Os riscos de uma exposição sem critério são reais e crescentes, abrangendo desde o roubo de credenciais bancárias e a interceção de códigos de autenticação via SMS até à criação de perfis comerciais detalhados. Em cenários mais graves, a ativação remota do microfone ou a instalação de spyware e ransomware podem comprometer totalmente a privacidade e a integridade dos dados do utilizador. Um ponto de preocupação emergente são as aplicações de Inteligência Artificial e de saúde, que frequentemente solicitam acesso permanente ao conteúdo do ecrã e a dados biométricos sensíveis, que podem ser partilhados com terceiros para fins de seguros ou publicidade.
Certas permissões devem levantar suspeitas imediatas, como o pedido de acesso aos serviços de acessibilidade, que conferem um controlo quase total sobre o dispositivo, ou as permissões de sobreposição, que facilitam ataques de clickjacking. Ricardo Neves, responsável de Marketing e Comunicação da ESET Portugal, sublinha que a melhor defesa é a utilização consciente, recomendando que os utilizadores questionem sempre a necessidade de cada autorização e optem por configurações restritivas, como "permitir apenas durante a utilização".

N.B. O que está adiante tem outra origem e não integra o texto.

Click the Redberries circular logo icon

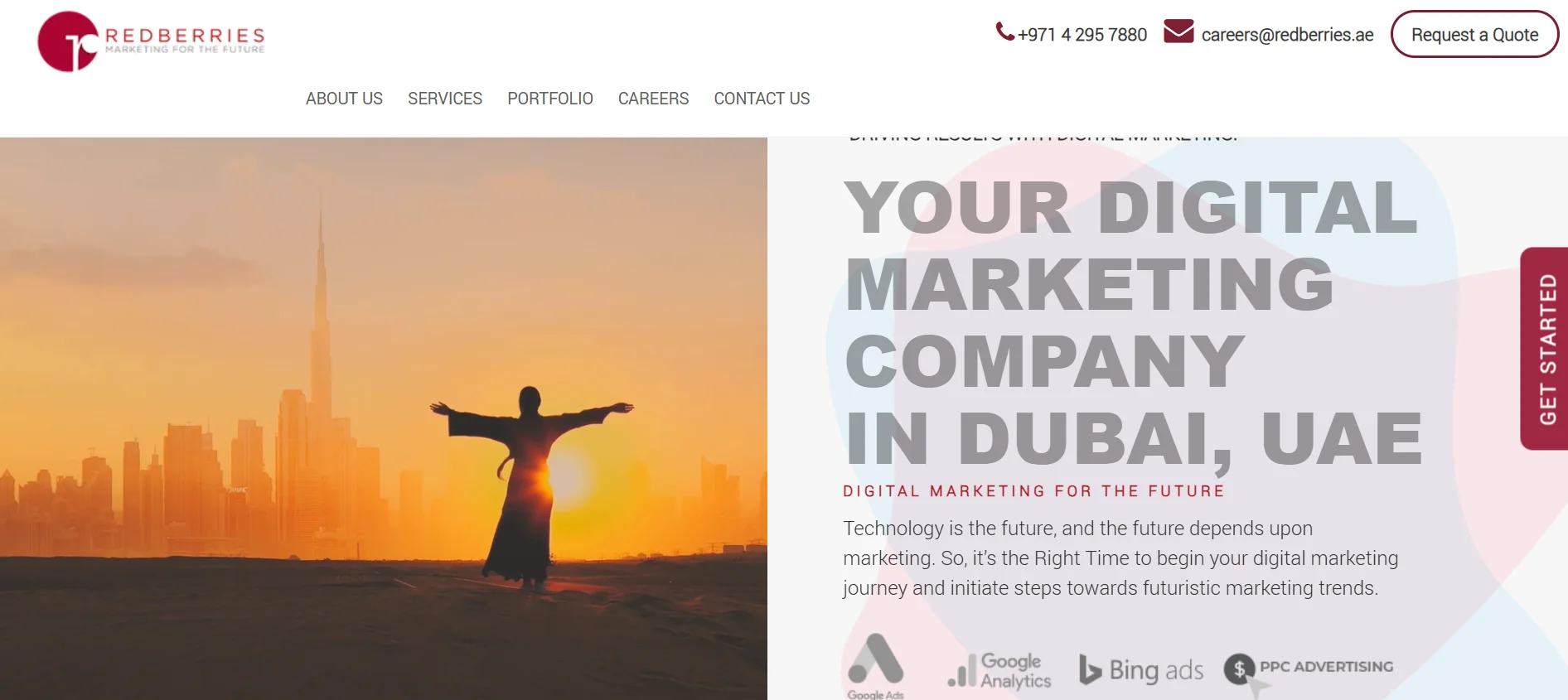click(x=68, y=41)
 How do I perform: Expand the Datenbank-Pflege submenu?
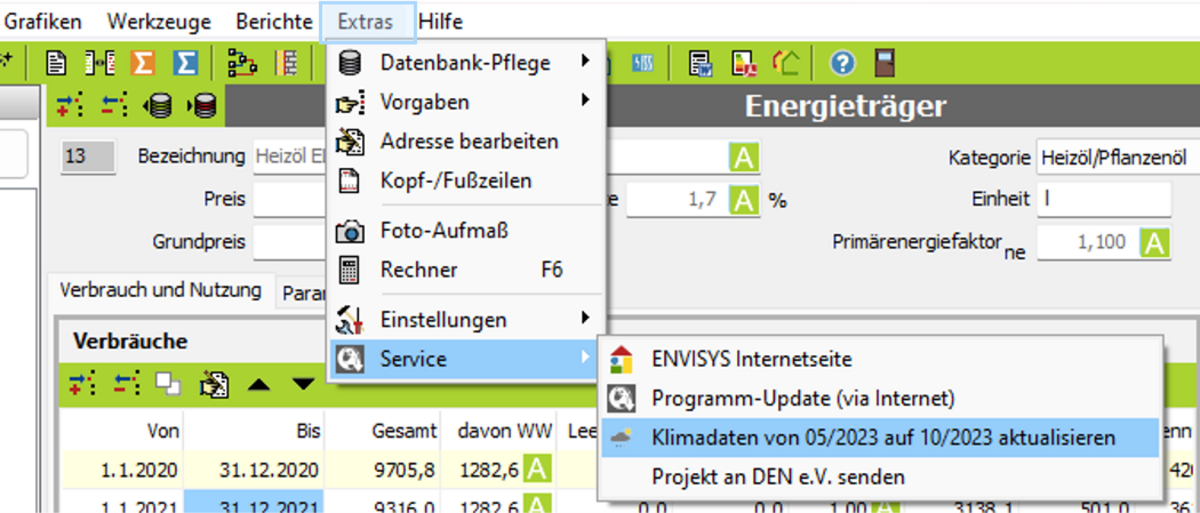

Para manter a vida digital protegida, é fundamental adotar hábitos de higiene tecnológica, como descarregar aplicações exclusivamente de lojas oficiais, ler avaliações de outros utilizadores e revogar periodicamente permissões que já não sejam necessárias. A atualização constante do sistema operativo e o recurso a soluções antimalware de fornecedores reconhecidos são passos essenciais para identificar comportamentos suspeitos, como apps que acedem à localização ou ao microfone em segundo plano sem qualquer justificação operacional.